Naturally occurring RNAs contain numerous enzymatically altered nucleosides. Differences in RNA populations (RNomics) and pattern of RNA modifications (Modomics) depends on the organism analyzed and are two of the criteria that distinguish the three kingdoms of life. If the genomic sequences of the RNA molecules can be derived from whole genome sequence information, the modification profile cannot and requires or direct sequencing of the RNAs or predictive methods base on the presence or absence of the modifications genes.


By employing a comparative genomics approach, we predicted almost all of the genes coding for the t+rRNA modification enzymes in the mesophilic moderate halophile Haloferax volcanii. These encode both guide RNAs and enzymes. Some are orthologous to previously identified genes in Archaea, Bacteria or in Saccharomyces cerevisiae, but several are original predictions.

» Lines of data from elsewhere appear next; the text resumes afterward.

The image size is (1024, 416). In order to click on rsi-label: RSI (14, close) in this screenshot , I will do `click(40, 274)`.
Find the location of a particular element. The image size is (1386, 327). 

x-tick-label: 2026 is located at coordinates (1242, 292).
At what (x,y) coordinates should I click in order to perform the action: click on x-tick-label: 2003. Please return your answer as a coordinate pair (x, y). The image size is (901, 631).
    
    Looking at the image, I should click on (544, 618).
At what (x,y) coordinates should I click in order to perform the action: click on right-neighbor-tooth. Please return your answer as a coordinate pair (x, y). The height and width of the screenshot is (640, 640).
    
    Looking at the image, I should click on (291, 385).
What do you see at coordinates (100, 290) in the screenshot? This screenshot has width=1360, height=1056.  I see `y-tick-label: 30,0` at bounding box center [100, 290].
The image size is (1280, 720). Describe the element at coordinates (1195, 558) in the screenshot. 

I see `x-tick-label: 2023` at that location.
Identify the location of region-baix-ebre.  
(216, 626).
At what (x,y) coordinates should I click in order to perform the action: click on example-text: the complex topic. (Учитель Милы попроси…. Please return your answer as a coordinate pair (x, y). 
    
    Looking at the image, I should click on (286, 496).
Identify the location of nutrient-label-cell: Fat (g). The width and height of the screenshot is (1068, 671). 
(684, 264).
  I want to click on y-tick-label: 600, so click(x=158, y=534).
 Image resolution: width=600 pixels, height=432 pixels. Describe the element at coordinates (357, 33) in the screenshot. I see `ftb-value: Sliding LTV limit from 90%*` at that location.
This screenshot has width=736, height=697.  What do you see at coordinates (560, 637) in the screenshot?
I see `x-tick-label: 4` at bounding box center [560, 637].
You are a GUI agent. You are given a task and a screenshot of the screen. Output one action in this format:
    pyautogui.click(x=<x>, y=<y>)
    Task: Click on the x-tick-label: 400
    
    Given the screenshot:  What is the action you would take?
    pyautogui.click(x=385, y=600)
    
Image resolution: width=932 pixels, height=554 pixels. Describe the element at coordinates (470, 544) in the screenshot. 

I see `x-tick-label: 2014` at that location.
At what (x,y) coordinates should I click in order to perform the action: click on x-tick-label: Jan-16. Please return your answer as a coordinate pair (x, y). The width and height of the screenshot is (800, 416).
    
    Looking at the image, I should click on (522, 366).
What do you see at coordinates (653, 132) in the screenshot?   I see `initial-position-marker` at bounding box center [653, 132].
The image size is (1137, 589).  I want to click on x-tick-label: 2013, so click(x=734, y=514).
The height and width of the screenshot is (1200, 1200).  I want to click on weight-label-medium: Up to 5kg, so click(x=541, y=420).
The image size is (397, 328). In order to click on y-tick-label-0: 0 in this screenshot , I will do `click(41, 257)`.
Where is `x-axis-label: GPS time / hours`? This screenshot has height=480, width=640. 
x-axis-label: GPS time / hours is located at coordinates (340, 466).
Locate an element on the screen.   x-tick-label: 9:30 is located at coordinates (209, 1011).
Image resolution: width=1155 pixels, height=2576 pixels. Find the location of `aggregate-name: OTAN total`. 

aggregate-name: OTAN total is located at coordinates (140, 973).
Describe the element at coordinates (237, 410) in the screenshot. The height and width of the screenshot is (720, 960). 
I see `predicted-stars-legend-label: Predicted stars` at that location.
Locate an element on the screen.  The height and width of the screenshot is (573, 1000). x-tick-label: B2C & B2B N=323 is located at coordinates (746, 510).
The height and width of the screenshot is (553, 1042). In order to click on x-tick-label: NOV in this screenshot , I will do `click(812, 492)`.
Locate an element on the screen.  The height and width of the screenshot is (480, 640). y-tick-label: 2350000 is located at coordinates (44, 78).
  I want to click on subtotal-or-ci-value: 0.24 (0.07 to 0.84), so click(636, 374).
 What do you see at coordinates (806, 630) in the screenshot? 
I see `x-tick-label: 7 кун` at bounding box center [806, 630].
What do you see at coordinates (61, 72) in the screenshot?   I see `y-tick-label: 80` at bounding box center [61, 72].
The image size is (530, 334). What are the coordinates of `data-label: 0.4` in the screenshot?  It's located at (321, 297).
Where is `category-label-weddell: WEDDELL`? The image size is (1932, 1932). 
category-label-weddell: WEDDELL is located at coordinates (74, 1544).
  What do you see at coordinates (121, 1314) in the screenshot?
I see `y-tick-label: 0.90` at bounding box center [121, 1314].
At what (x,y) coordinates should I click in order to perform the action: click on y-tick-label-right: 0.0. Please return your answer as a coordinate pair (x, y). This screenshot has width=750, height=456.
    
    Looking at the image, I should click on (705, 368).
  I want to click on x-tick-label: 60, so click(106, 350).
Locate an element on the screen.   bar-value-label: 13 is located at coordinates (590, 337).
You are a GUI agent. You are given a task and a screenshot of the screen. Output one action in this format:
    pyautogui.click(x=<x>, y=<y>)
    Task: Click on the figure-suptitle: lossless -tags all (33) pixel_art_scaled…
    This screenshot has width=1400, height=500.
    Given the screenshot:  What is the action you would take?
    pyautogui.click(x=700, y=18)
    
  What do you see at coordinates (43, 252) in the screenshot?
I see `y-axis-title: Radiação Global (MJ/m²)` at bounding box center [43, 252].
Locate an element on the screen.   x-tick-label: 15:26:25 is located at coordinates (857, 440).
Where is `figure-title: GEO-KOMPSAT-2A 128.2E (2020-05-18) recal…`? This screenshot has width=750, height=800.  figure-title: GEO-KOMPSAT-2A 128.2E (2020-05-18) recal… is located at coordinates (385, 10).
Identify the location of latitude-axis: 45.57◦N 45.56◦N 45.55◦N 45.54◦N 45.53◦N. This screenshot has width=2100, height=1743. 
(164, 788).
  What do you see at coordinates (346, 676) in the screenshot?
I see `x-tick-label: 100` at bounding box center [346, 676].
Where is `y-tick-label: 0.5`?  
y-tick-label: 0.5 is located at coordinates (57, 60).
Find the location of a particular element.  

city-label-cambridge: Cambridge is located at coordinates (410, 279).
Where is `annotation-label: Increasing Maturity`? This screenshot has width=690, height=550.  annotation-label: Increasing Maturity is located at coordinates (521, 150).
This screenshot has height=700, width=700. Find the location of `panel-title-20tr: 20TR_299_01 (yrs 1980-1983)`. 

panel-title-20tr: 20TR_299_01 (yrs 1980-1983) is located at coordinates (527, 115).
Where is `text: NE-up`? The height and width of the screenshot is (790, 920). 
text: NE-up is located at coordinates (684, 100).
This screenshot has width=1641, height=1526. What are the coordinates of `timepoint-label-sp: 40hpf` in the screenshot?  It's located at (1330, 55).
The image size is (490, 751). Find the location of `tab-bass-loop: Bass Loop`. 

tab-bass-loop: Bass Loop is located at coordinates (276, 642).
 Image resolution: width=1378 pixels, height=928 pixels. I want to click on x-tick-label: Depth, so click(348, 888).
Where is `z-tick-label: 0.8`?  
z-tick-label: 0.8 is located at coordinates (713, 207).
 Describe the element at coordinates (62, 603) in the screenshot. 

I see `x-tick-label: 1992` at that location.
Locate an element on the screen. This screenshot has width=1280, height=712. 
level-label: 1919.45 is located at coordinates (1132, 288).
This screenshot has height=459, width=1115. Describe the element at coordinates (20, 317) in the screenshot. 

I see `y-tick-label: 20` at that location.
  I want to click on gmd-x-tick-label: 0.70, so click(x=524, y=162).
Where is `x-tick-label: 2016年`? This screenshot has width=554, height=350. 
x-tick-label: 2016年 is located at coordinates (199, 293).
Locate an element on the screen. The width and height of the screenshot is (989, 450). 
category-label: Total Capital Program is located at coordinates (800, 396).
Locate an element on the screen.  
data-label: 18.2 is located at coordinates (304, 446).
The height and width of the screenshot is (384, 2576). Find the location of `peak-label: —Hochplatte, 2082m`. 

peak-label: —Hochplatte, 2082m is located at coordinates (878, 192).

The number of modifications in t+rRNAs in the halophilic archaeon is surprisingly low when compared with other Archaea or Bacteria, particularly the hyperthermophilic organisms. This may result from the specific lifestyle of halophiles that require high intracellular salt concentration for survival. This salt content could allow RNA to maintain its functional structural integrity with fewer modifications. We predict that the few modifications present must be particularly important for decoding, accuracy of translation or are modifications that cannot be functionally replaced by the electrostatic interactions provided by the surrounding salt-ions. This analysis also guides future experimental validation work aiming to complete the understanding of the function of RNA modifications in Archaeal translation.